What is being asked: Nothing but the lines from the one with "Tap the star icon for What's New" through the last line of the entries below should appear in the copy, please, and no pictures.

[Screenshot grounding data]
----------------

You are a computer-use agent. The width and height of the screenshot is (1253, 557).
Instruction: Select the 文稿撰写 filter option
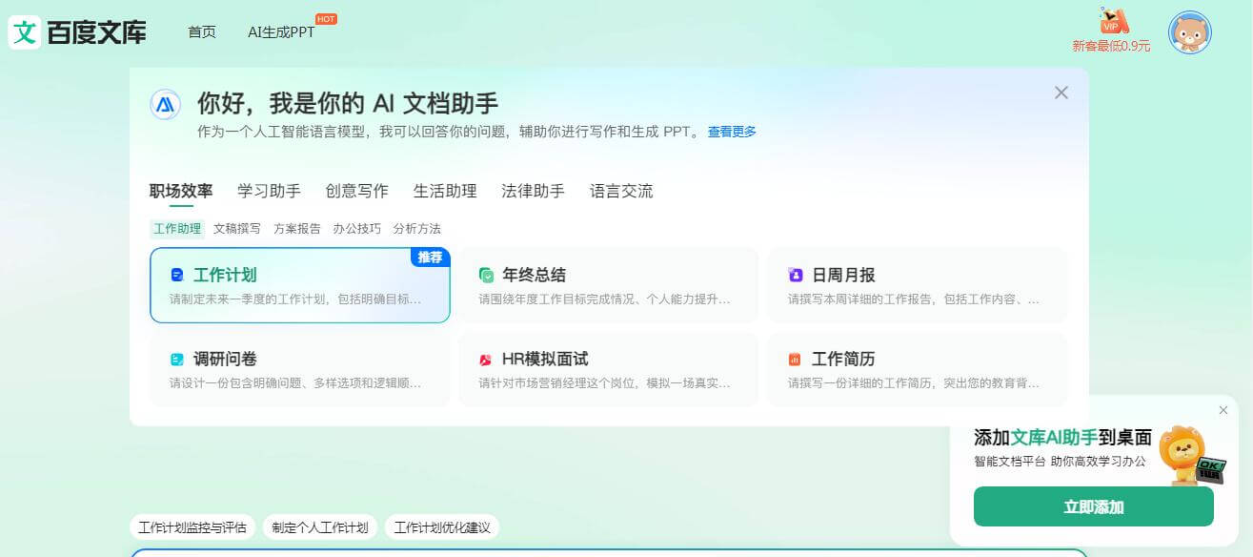click(x=239, y=229)
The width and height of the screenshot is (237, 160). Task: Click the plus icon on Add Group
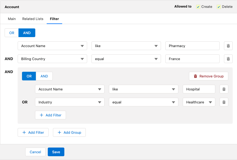pos(59,132)
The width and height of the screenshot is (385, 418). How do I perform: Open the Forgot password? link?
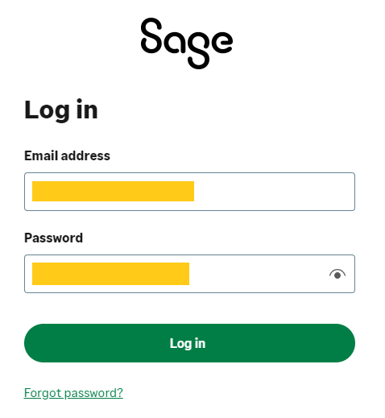(x=73, y=393)
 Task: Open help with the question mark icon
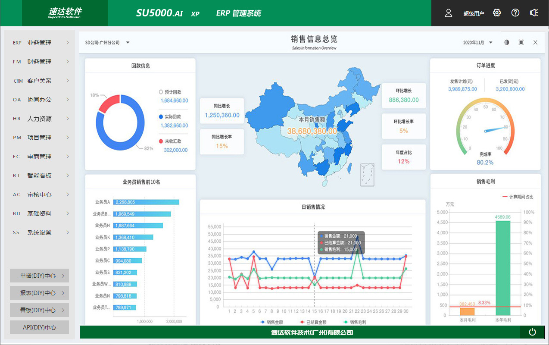coord(515,13)
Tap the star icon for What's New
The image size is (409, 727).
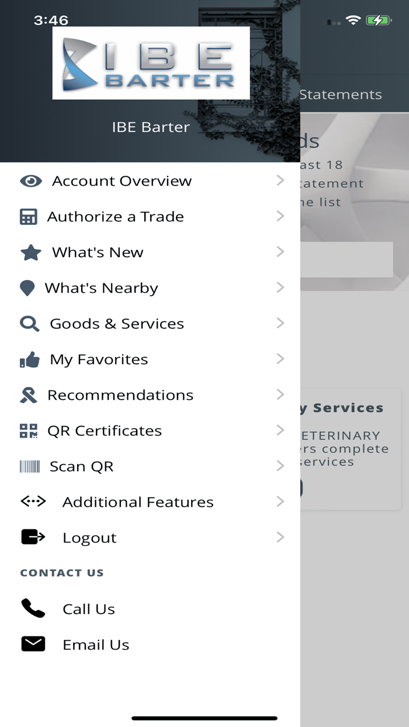[30, 252]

----------------

Problem solution:
Tap the star icon for What's New
The image size is (409, 727).
[30, 252]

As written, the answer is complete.